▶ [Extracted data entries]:
'''

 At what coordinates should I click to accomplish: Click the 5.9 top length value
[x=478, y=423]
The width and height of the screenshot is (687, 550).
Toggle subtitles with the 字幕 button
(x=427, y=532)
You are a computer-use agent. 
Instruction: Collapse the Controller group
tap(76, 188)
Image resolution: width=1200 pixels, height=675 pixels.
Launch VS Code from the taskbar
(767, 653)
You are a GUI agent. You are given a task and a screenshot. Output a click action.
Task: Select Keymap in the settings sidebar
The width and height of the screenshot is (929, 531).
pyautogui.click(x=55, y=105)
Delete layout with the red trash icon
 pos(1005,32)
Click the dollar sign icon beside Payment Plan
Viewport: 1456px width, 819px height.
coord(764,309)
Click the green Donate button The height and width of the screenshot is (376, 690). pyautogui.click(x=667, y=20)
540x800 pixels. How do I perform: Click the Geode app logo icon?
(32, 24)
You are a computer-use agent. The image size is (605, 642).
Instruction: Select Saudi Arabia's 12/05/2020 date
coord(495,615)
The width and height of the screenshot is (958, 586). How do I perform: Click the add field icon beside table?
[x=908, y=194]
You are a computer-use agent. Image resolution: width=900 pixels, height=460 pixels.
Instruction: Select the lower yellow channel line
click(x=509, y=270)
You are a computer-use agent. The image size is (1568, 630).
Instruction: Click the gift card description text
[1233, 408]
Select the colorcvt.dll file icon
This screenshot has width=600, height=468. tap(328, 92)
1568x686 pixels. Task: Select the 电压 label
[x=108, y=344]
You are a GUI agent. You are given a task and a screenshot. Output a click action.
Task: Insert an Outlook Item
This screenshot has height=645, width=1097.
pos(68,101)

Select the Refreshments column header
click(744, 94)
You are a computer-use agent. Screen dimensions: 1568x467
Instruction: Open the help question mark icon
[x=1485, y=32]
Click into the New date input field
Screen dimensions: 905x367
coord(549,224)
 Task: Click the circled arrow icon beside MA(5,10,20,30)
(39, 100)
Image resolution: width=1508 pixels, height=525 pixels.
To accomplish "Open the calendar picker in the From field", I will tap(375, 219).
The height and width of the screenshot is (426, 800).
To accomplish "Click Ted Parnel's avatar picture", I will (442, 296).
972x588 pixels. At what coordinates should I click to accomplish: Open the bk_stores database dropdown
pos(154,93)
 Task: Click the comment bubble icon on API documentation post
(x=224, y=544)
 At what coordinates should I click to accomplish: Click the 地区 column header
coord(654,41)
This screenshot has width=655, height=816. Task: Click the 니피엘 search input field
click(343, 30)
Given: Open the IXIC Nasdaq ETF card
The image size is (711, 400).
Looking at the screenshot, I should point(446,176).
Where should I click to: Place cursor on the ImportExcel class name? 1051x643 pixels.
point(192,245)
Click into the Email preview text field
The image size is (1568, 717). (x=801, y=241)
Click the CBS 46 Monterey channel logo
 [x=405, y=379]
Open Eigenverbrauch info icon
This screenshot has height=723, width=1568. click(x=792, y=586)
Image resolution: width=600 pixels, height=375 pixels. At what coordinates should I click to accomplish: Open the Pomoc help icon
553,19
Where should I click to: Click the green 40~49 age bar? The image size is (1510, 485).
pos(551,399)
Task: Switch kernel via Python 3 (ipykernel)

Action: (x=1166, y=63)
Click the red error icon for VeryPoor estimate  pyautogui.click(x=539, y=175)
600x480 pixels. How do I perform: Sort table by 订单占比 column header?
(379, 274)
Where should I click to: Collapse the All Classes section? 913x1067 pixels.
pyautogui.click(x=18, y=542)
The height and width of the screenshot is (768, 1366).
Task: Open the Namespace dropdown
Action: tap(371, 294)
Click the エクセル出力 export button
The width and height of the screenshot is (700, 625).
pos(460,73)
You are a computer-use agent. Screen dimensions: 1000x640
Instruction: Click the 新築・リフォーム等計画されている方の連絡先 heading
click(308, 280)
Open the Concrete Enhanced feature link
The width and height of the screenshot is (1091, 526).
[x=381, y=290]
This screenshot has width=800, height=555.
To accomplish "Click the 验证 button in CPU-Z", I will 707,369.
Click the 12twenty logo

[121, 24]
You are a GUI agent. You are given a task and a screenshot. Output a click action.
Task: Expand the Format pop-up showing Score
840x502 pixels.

'''

Your answer must be the lines above from the one containing "Select the Refreshments column header" to the one containing "Click the エクセル出力 export button", both included, restated word for word.

Select the Refreshments column header
click(744, 94)
You are a computer-use agent. Screen dimensions: 1568x467
Instruction: Open the help question mark icon
[x=1485, y=32]
Click into the New date input field
Screen dimensions: 905x367
coord(549,224)
 Task: Click the circled arrow icon beside MA(5,10,20,30)
(39, 100)
Image resolution: width=1508 pixels, height=525 pixels.
To accomplish "Open the calendar picker in the From field", I will tap(375, 219).
The height and width of the screenshot is (426, 800).
To accomplish "Click Ted Parnel's avatar picture", I will (442, 296).
972x588 pixels. At what coordinates should I click to accomplish: Open the bk_stores database dropdown
pos(154,93)
 Task: Click the comment bubble icon on API documentation post
(x=224, y=544)
 At what coordinates should I click to accomplish: Click the 地区 column header
coord(654,41)
This screenshot has width=655, height=816. Task: Click the 니피엘 search input field
click(343, 30)
Given: Open the IXIC Nasdaq ETF card
The image size is (711, 400).
Looking at the screenshot, I should point(446,176).
Where should I click to: Place cursor on the ImportExcel class name? 1051x643 pixels.
point(192,245)
Click into the Email preview text field
The image size is (1568, 717). (x=801, y=241)
Click the CBS 46 Monterey channel logo
 [x=405, y=379]
Open Eigenverbrauch info icon
This screenshot has height=723, width=1568. click(x=792, y=586)
Image resolution: width=600 pixels, height=375 pixels. At what coordinates should I click to accomplish: Open the Pomoc help icon
553,19
Where should I click to: Click the green 40~49 age bar? The image size is (1510, 485).
pos(551,399)
Task: Switch kernel via Python 3 (ipykernel)

Action: (x=1166, y=63)
Click the red error icon for VeryPoor estimate  pyautogui.click(x=539, y=175)
600x480 pixels. How do I perform: Sort table by 订单占比 column header?
(379, 274)
Where should I click to: Collapse the All Classes section? 913x1067 pixels.
pyautogui.click(x=18, y=542)
The height and width of the screenshot is (768, 1366).
Task: Open the Namespace dropdown
Action: tap(371, 294)
Click the エクセル出力 export button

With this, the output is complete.